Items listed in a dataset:

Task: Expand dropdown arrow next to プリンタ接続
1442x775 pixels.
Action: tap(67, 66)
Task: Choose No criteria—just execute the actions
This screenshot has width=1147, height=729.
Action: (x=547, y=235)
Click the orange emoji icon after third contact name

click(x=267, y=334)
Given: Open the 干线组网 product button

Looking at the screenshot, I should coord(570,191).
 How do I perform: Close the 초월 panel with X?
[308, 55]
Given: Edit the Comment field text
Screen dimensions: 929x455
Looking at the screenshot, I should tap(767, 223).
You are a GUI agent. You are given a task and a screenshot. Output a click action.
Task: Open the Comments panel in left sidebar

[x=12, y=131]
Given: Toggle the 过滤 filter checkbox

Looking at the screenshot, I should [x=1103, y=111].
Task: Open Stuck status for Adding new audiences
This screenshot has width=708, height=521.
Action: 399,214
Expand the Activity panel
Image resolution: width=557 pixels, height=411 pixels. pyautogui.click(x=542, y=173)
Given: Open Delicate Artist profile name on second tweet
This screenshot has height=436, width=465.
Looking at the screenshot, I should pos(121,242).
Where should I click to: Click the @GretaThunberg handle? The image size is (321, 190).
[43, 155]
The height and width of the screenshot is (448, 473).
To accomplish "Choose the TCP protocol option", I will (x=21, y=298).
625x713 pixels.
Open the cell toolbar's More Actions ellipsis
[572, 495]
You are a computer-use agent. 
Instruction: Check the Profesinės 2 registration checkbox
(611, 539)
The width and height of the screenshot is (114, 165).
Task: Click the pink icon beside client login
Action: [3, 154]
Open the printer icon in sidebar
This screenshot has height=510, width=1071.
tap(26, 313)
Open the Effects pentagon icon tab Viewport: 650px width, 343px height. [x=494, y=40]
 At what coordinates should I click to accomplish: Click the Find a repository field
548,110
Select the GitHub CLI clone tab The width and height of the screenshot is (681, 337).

- Aim of the exercise
Update the entries above by replacing "checkbox" with "check box" wherever it occurs. Keep all other text unchanged.

- Reply to the exercise
Task: Expand dropdown arrow next to プリンタ接続
1442x775 pixels.
Action: tap(67, 66)
Task: Choose No criteria—just execute the actions
This screenshot has width=1147, height=729.
Action: (x=547, y=235)
Click the orange emoji icon after third contact name

click(x=267, y=334)
Given: Open the 干线组网 product button

Looking at the screenshot, I should coord(570,191).
 How do I perform: Close the 초월 panel with X?
[308, 55]
Given: Edit the Comment field text
Screen dimensions: 929x455
Looking at the screenshot, I should tap(767, 223).
You are a GUI agent. You are given a task and a screenshot. Output a click action.
Task: Open the Comments panel in left sidebar

[x=12, y=131]
Given: Toggle the 过滤 filter check box

Looking at the screenshot, I should [x=1103, y=111].
Task: Open Stuck status for Adding new audiences
This screenshot has width=708, height=521.
Action: 399,214
Expand the Activity panel
Image resolution: width=557 pixels, height=411 pixels. pyautogui.click(x=542, y=173)
Given: Open Delicate Artist profile name on second tweet
This screenshot has height=436, width=465.
Looking at the screenshot, I should pos(121,242).
Where should I click to: Click the @GretaThunberg handle? The image size is (321, 190).
[43, 155]
The height and width of the screenshot is (448, 473).
To accomplish "Choose the TCP protocol option", I will (x=21, y=298).
625x713 pixels.
Open the cell toolbar's More Actions ellipsis
[572, 495]
You are a computer-use agent. 
Instruction: Check the Profesinės 2 registration check box
(611, 539)
The width and height of the screenshot is (114, 165).
Task: Click the pink icon beside client login
Action: [3, 154]
Open the printer icon in sidebar
This screenshot has height=510, width=1071.
tap(26, 313)
Open the Effects pentagon icon tab Viewport: 650px width, 343px height. [x=494, y=40]
 At what coordinates should I click to accomplish: Click the Find a repository field
548,110
Select the GitHub CLI clone tab The width and height of the screenshot is (681, 337).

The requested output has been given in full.